**What needs to be done**
Excluding pictures, what does the listing below contain from the line with "806x311 pixels. Task: Open" up to and including the line with "You are a computer-use", word for word?
* * * * *
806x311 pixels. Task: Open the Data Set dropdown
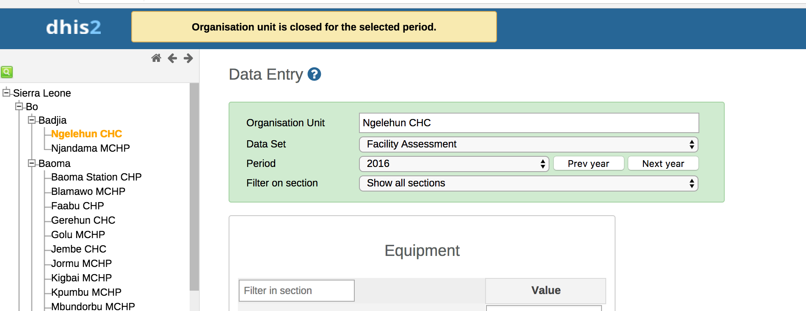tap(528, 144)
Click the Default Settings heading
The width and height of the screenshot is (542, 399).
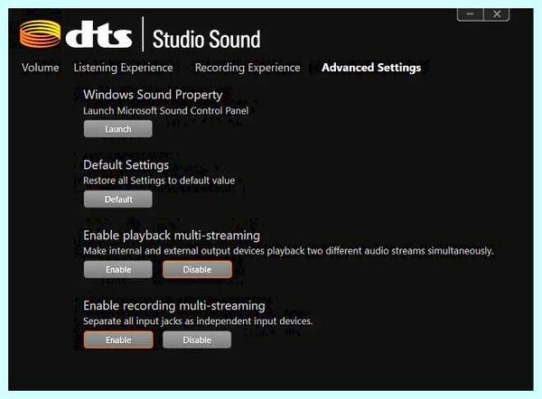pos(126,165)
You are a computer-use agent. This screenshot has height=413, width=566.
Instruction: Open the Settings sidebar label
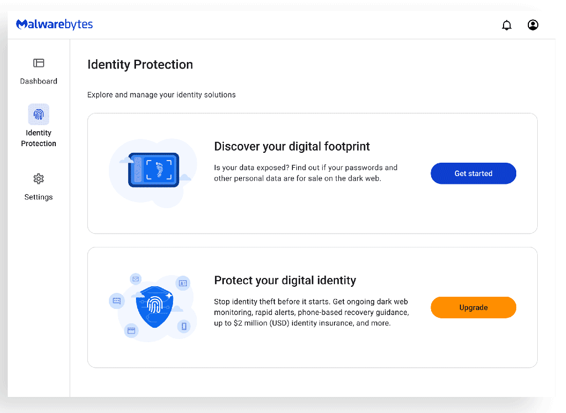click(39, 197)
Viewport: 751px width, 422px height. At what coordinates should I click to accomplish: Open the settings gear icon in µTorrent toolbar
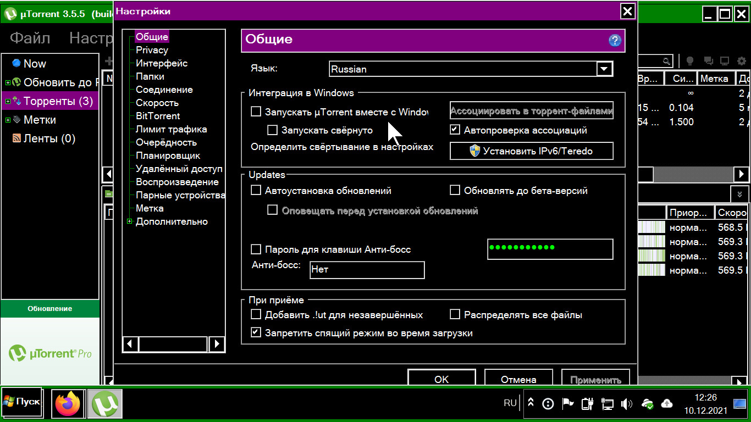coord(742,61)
* * * * *
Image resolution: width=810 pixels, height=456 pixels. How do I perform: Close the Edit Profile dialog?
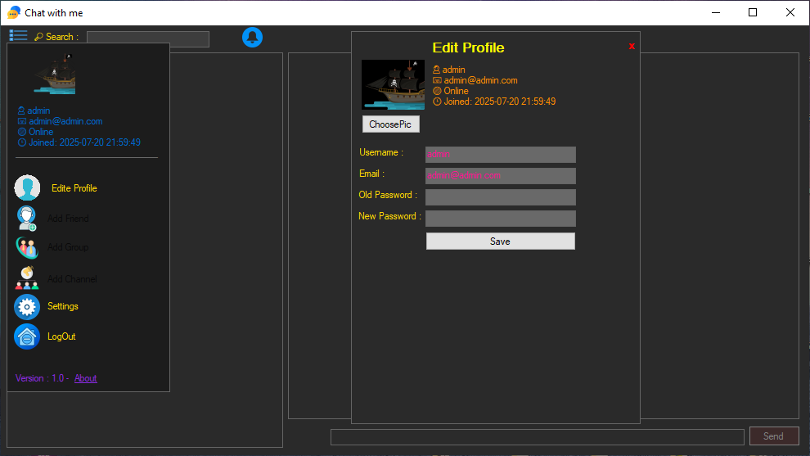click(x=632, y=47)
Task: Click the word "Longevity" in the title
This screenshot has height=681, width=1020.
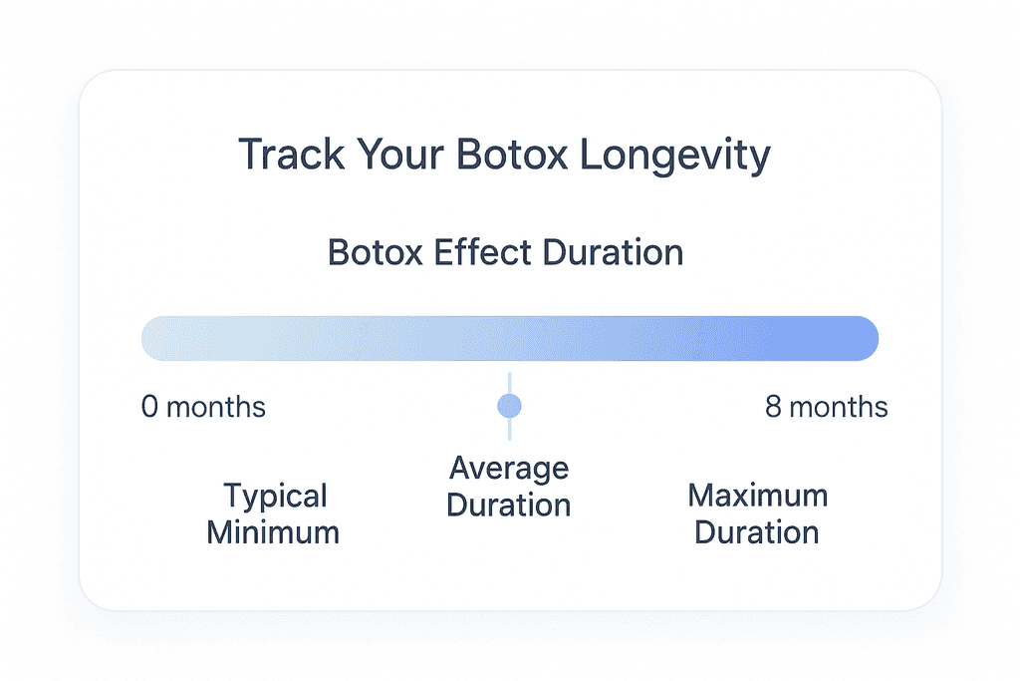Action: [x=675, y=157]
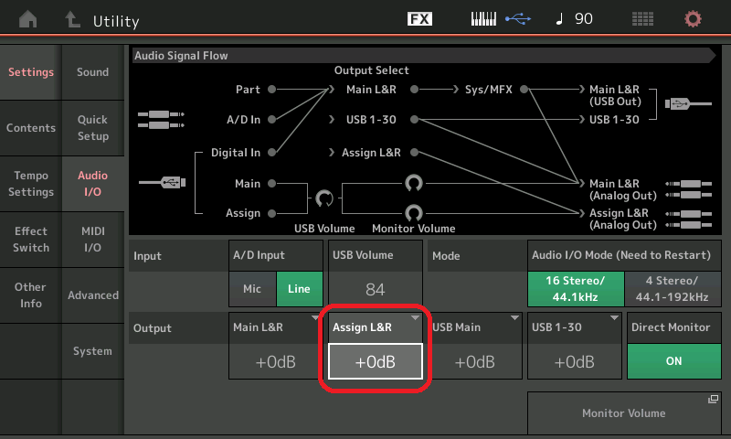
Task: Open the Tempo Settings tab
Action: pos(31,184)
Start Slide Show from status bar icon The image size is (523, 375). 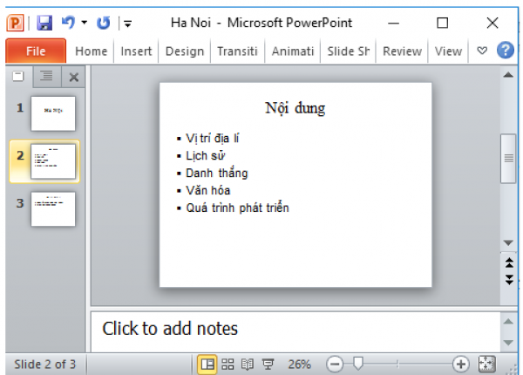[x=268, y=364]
* * * * *
**Your solution**
806x311 pixels. Task: Open the Data Set dropdown
tap(528, 144)
Click the Default Settings heading
The width and height of the screenshot is (542, 399).
pos(126,165)
You are a computer-use agent. This screenshot has height=413, width=566.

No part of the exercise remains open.